Ec & Spec

We focus on problems in Quantum Mechanics (mostly related to the Schrödinger and Dirac equations) and magnetohydrodynamic that can be studied using fine techniques from harmonic analysis. Recently, some classic tools from Real and Harmonic Analysis turned out to be crucial in order to address answers to many relevant questions arising in Spectral Theory and PDEs. Spectral Theory has always been a fundamental ingredient to describe the stability properties of special waves. At the same time, the research about stability of nonlinear waves led to some challenging spectral problems and provided new real and harmonic analytical techniques to handle them. An increasing interest towards these two linked areas of Applied Mathematics and the consolidated experience of the PI1 in both of them motivate the first part of this project. The main objectives of the first two research lines are related with the spectral properties of relativistic Hamiltonians, and the stability of breathers, soliton-like waves evolving in an oscillatory fashion.

A new interest for non self-adjoint Hamiltonians, as mathematical models to describe Quantum Mechanics opened many questions on the nature of their spectrum. Although some relevant advances have been obtained for non relativistic models, a lot still needs to be understood in the relativistic case.

Moreover, starting by the pioneering results of Benjamin and Kato on the stability of the KdV-soliton, much has been done in the last years, to understand the underline dynamics leading to stability/instability, towards a kind of universal description of the large time behavior of dispersive waves, given by the soliton resolution. Breathers are a very peculiar type of waves, whose stability is known in a very few cases, and requires a deep use of sophisticated techniques from Spectral Theory.

The third research line concerns the pointwise behavior of solutions to the Schrödinger equation. This very natural problem, introduced by Carleson in the 80s, has motivated an extraordinary development of deep harmonic analysis techniques as multilinear Kakeya estimates and decoupling (it is indeed related to other fundamental questions, like the Stein restriction conjecture). Recently, a complete solution on R^n has been given in the breakthrough contributions of Du-Guth-Li and Du-Zhang. Relying on the consolidated experience of the PI2 on this problem, we aim to extend these results to the setting of compact manifolds, which (as it happens for the Strichartz estimates) is more challenging because of the presence of many resonances. A particular attention will be given to periodic solution, for which proving sharp results would represent a milestone.
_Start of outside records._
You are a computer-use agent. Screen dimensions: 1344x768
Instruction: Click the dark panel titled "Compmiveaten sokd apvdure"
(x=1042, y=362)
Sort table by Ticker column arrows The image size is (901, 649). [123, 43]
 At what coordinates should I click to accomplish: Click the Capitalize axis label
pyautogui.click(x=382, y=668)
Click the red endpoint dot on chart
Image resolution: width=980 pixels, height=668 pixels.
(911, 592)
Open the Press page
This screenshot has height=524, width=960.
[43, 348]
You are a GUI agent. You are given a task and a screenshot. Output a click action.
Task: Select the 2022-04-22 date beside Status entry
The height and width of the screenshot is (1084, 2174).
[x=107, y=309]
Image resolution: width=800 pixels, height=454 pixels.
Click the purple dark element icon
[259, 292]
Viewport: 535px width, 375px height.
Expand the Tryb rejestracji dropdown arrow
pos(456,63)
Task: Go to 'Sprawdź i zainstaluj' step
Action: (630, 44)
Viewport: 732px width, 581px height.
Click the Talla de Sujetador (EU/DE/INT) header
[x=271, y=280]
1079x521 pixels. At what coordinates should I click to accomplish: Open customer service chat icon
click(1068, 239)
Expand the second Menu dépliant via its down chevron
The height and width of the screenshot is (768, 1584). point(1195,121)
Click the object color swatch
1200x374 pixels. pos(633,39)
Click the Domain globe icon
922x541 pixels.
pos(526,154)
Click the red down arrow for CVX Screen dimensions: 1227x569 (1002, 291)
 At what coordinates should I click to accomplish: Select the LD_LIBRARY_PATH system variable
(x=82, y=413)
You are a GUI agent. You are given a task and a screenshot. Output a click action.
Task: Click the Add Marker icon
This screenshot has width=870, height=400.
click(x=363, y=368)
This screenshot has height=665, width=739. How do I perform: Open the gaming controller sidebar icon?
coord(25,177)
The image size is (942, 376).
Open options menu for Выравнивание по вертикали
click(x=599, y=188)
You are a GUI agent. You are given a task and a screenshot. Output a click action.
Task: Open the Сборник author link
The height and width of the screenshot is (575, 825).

We also consider probabilistic improvements, the idea being to exclude some null probability (pathological) sets of initial data where convergence fails. These probabilistic methods have their roots in the foundation of a statistical mechanics theory for the nonlinear Schrödinger equation and we find particularly interesting using them in the context of the Carleson problem. The fourth research line of investigation concerns the magnetohydrodynamic (MHD), which describes the motion and the behavior of electrically conducting fluids. Our goal will be to provide rigorous analytical examples of magnetic reconnection, namely of solutions of the MHD equation such that the magnetic lines change their topology during the flow.